Ciarán Foy takes over the reins of the Sinister franchise with the follow-up to Scott Derrickson’s surprisingly enjoyable Boogeyman-inspired 2012 chiller. After Ethan Hawke and his Oswalt clan met their untimely demise in the finale of the original, the only earthly returnee for this not-so-scary sequel is James Ransone’s unnamed former Sheriff’s Deputy.
The former Deputy-turned-private-investigator-turned-amateur-ghost-hunter, haunted by the memories of what happened to the Oswalt’s, shifts his paranormal search to a remote house occupied unexpectedly by a fleeing mother, Courtney (Shannyn Sossamon), and her two boys, Dylan (Robert Daniel Sloan) and Zach (Dartanian Sloan).
The PI has been tracking several murder cases – all involving a missing child and a dead family – and believes that the house – where a gruesome family murder took place some years before – is connected to the Bughuul (Boogeyman) legend. With a blossoming romance and a pissed off, abusive father looking for custody to contend with, he must try to keep Courtney and her boys safe before the thing-that-goes-bump-in-the-night strikes again.

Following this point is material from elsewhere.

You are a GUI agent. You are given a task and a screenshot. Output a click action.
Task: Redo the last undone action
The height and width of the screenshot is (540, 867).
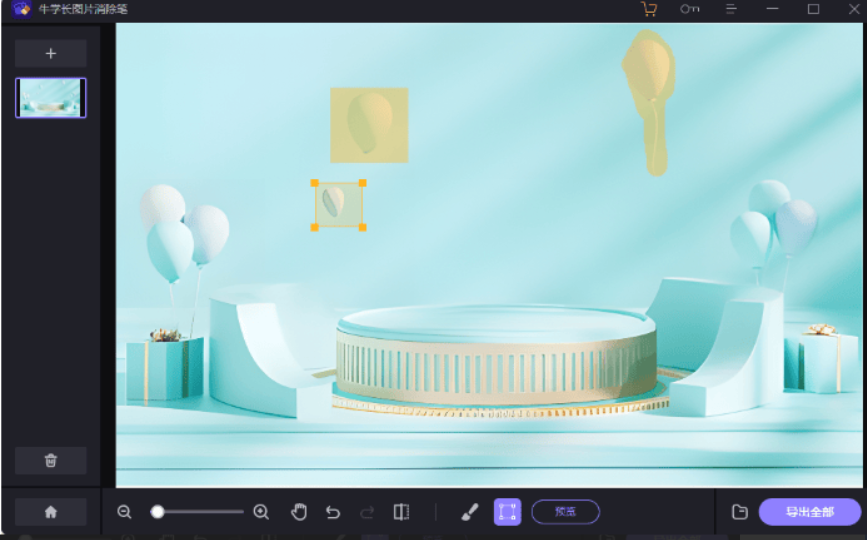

Derrickson’s twist on the home video haunting used spooky clichés and genre stereotypes to its advantage; Sinister 2 – continuing the home video styley – feels lazy and, often, depressingly heavy-handed. Some of the family videos on show are legitimately disturbing (rats eating body parts and crocodiles ripping heads off), though the atmosphere feels more like a bunch of demonic youngsters having a second-rate movie night than anything authentically chilling.
The infamous Boguul – an antagonist with some real scaring-chops – is sidelined for a bunch of kids who look like they’ve just walked out of a casting call for a The Omen remake. Foy’s focus on the children – both dead and alive – rather than the legendary mythical character which powers them is a ballsy choice. The manipulation of the children – pitting the two brother’s against one another whilst exploiting their faults and weaknesses – is an interesting concept, yet the whole ‘I see dead people’ routine feels too much like Hayley Joel Osment x 2.
The story tries to add context to the myth of the boogeyman; yet the who, what, where and when of it all is something Foy tries, yet fails, to convincingly answer – as the film falls into the not-so-difficult trap of horror tick-boxing, cheese-tastic dialogue (“It’s OK Mom, it’s not real – it’s OK when it’s not real.”) and downright stupidity (radio waves, seriously!?!).
Despite its problems – and there’s aplenty – it’s hard to hate Sinister 2. The occasional cheap thrill and predictable outcome aside, underneath its rather flimsy exterior there are ideas floating around that keep you, just about, hanging on in there.